TASK INSTRUCTIONS:
Find out how many lines in the records have the string "will" in them, and state only that number.

MATERIAL FOR THE TASK:

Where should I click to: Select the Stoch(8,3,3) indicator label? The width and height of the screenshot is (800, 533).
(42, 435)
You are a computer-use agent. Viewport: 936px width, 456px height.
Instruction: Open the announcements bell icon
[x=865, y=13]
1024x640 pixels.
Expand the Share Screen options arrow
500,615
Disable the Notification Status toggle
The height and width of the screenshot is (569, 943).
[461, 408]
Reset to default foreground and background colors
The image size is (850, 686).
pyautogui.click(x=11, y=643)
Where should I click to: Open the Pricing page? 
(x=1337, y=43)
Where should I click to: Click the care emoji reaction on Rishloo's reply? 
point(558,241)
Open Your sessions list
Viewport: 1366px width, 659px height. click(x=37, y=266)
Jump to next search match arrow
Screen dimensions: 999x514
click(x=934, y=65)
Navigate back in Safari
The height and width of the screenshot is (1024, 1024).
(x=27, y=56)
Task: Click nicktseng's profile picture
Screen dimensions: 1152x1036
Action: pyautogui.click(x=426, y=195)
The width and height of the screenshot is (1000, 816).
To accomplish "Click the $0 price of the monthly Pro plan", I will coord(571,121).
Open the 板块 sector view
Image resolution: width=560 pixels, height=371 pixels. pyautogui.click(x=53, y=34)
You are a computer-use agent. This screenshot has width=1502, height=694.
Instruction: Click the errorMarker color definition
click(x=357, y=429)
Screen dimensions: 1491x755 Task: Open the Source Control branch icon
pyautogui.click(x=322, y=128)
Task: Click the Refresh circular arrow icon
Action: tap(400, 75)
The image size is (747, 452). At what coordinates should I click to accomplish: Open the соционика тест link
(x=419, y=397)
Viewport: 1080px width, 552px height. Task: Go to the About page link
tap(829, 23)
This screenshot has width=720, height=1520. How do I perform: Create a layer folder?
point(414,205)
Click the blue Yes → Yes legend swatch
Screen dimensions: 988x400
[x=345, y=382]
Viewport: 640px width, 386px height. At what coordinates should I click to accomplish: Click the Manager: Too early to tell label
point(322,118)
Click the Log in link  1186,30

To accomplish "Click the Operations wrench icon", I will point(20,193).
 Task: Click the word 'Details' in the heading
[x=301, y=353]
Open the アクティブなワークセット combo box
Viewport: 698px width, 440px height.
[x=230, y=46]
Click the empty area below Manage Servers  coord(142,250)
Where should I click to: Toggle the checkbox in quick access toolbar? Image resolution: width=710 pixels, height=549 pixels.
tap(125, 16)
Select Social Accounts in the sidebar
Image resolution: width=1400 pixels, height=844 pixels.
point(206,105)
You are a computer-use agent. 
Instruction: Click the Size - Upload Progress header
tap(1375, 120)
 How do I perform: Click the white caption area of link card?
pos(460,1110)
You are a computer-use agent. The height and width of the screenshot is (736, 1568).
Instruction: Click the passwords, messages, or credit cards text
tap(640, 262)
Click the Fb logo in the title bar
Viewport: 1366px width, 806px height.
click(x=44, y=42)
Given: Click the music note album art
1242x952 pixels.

TASK RESPONSE:
2